### RECORDS FOR THE TASK:
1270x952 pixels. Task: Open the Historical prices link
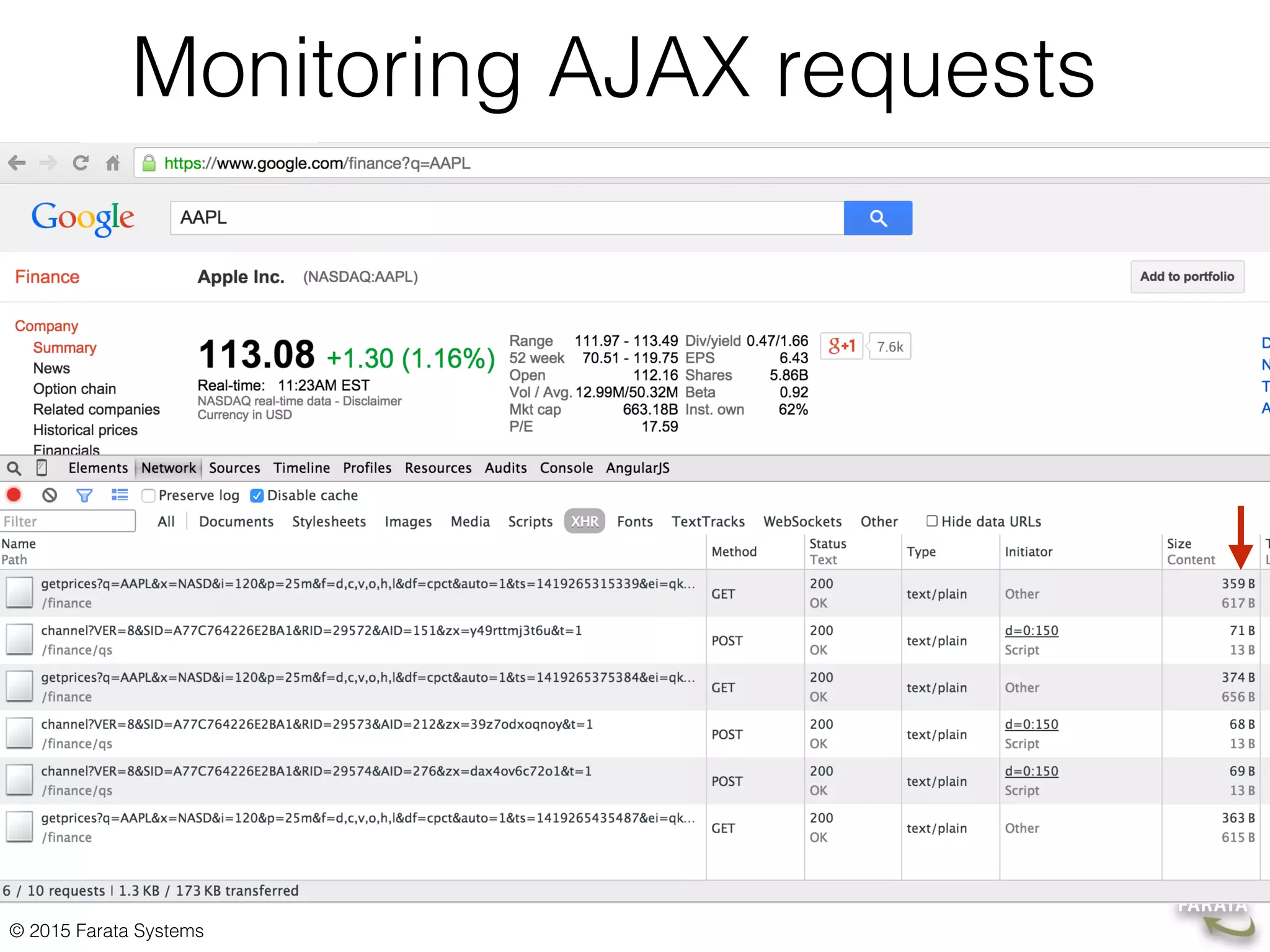tap(86, 430)
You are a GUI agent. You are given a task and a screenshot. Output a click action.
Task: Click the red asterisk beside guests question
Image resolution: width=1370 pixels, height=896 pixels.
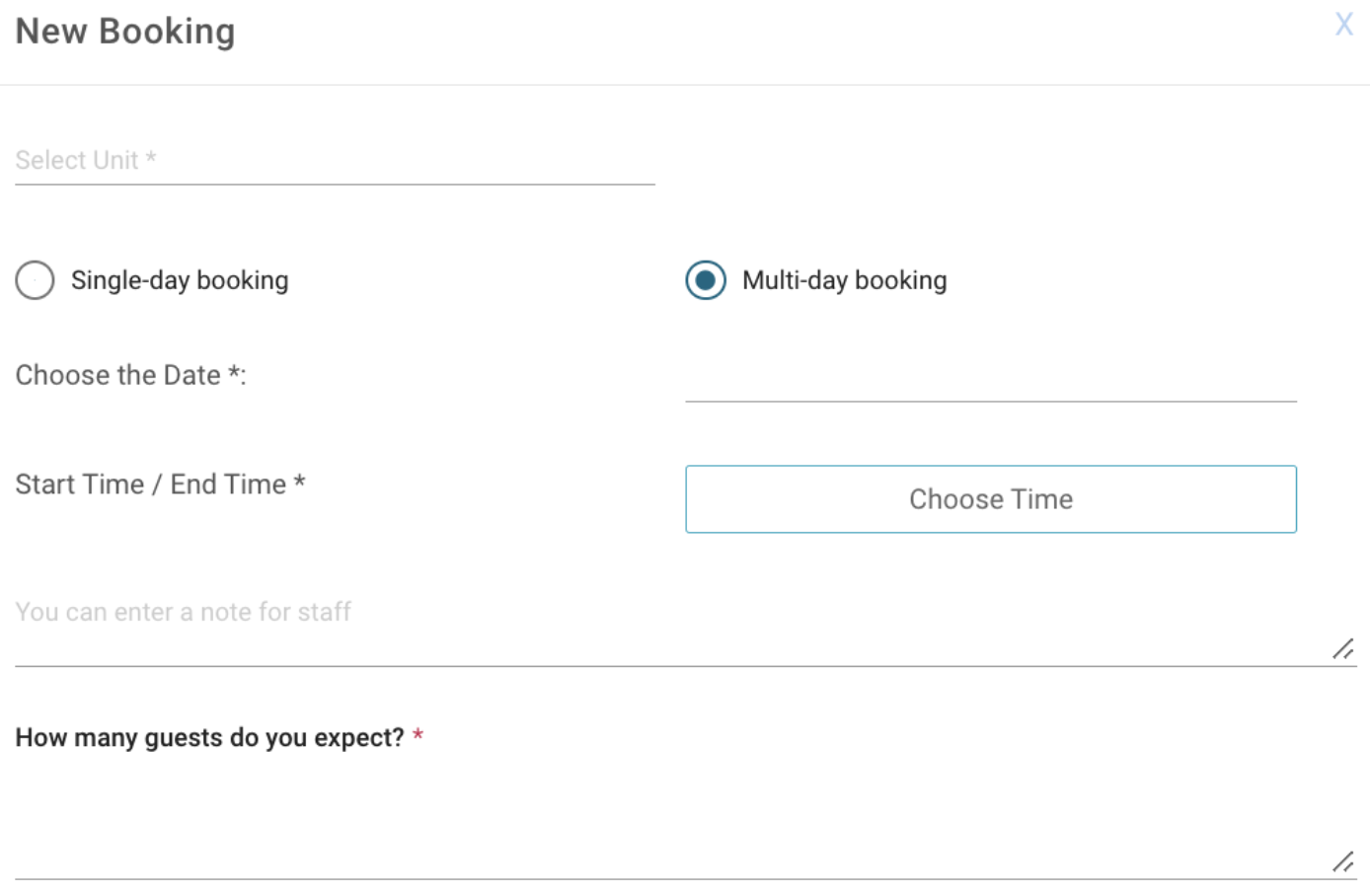pyautogui.click(x=419, y=735)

### GIVEN EXERCISE:
Reproduce every line of the items above verbatim, but leave out the pictures.

### CORRECT RESPONSE:
1270x952 pixels. Task: Open the Historical prices link
tap(86, 430)
You are a GUI agent. You are given a task and a screenshot. Output a click action.
Task: Click the red asterisk beside guests question
Image resolution: width=1370 pixels, height=896 pixels.
pyautogui.click(x=419, y=735)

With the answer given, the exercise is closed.